According to the National Coalition Against Domestic Violence
Below are the current United States:
Key National Legislation Affecting Victims and Survivors of Violence
The Violence Against Women Act (VAWA)
In 1994, Congress passed Title IV of the Violent Crime Control and Law Enforcement Act of 1994, better known as the Violence Against Women Act or VAWA. VAWA was passed not only to stem the tide of ever-increasing violence against women but also to encourage societal change. VAWA created new programs to help law enforcement fight violence against women, provided grant money for the same purpose, strengthened penalties, and prohibited criminal activities that had not been previously recognized legally. It has been reauthorized three times. Its reauthorizations expanded VAWA to combat sex-trafficking, gave some tribal courts jurisdiction over non-Native perpetrators who committed violence against women on tribal lands, authorized money to address the rape-kit processing backlog, established a nondiscrimination requirement for programs receiving VAWA grant money, and created a ‘rape shield’ law. Since the implementation of VAWA, intimate partner violence against women declined 72%!

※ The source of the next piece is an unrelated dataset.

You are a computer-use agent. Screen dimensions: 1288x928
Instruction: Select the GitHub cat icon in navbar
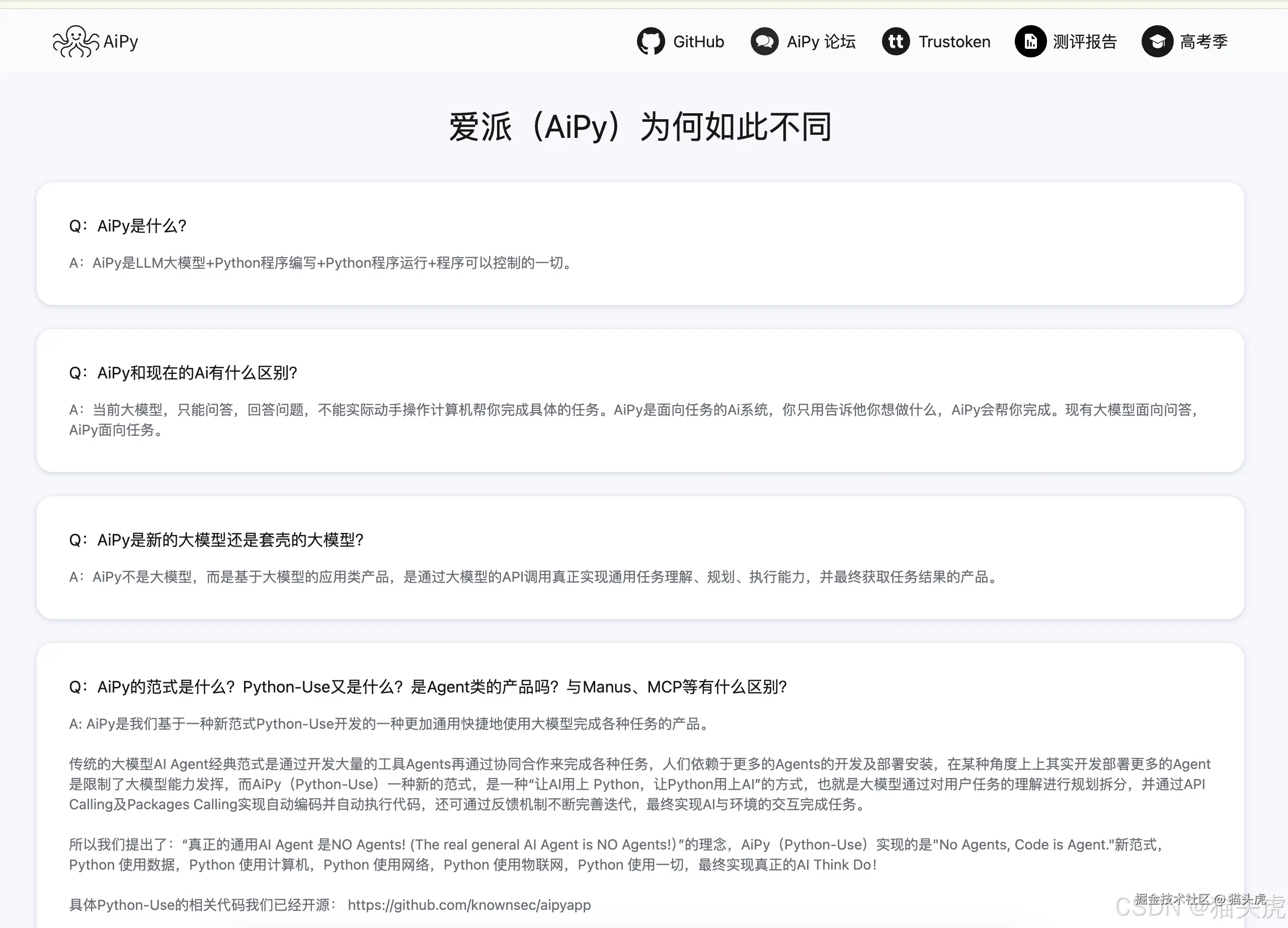[x=652, y=41]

For a more extensive description, visit: http://fas.org/sgp/crs/misc/R42499.pdf
The Family Violence Prevention and Services Act (FVPSA)
The Family Violence Prevention and Services Act (FVPSA) is the primary source of federal funding for domestic violence direct service providers. It was created by Congress as part of the Child Abuse Amendments of 1984 and is reauthorized every five years. The Family and Youth Services Bureau (part of the Administration for Children and Families) oversees FVPSA and administers grants to states/territories, tribes, state domestic violence coalitions, and resource centers. 70% of the funding goes to states/territories; the states/territories then allocate the money they receive to service providers, including shelters and non-residential programs. FVPSA-funded programs provide direct services to over 1.3 million victims annually, respond to 2.7 million crisis calls, and educate almost 5 million adults and youth.2
For a short summary of FVPSA, go to https://www.acf.hhs.gov/sites/default/files/fysb/fvpsa_summary_20131105.pdf
The FVPSA website can be found at http://www.acf.hhs.gov/programs/fysb/programs/family-violence-prevention-services
The Victims of Crime Act (VOCA)
In 1984, Congress passed, and President Reagan signed into law, the Victims of Crime Act (VOCA). VOCA established the Crime Victims Fund to assist and compensate victims/survivors of crime. The fund is comprised of federal criminal fines, forfeited bonds, forfeiture of profits from criminal activity, additional special assessments and donations by private parties. The Office for Victims of Crime oversees the fund and distributes the money in the form of formula grants to states and territories. The states then use this money to a) fund victim services including domestic violence shelters other domestic violence direct service providers and b) to compensate victims for crime-related losses including medical and counseling costs and lost wages.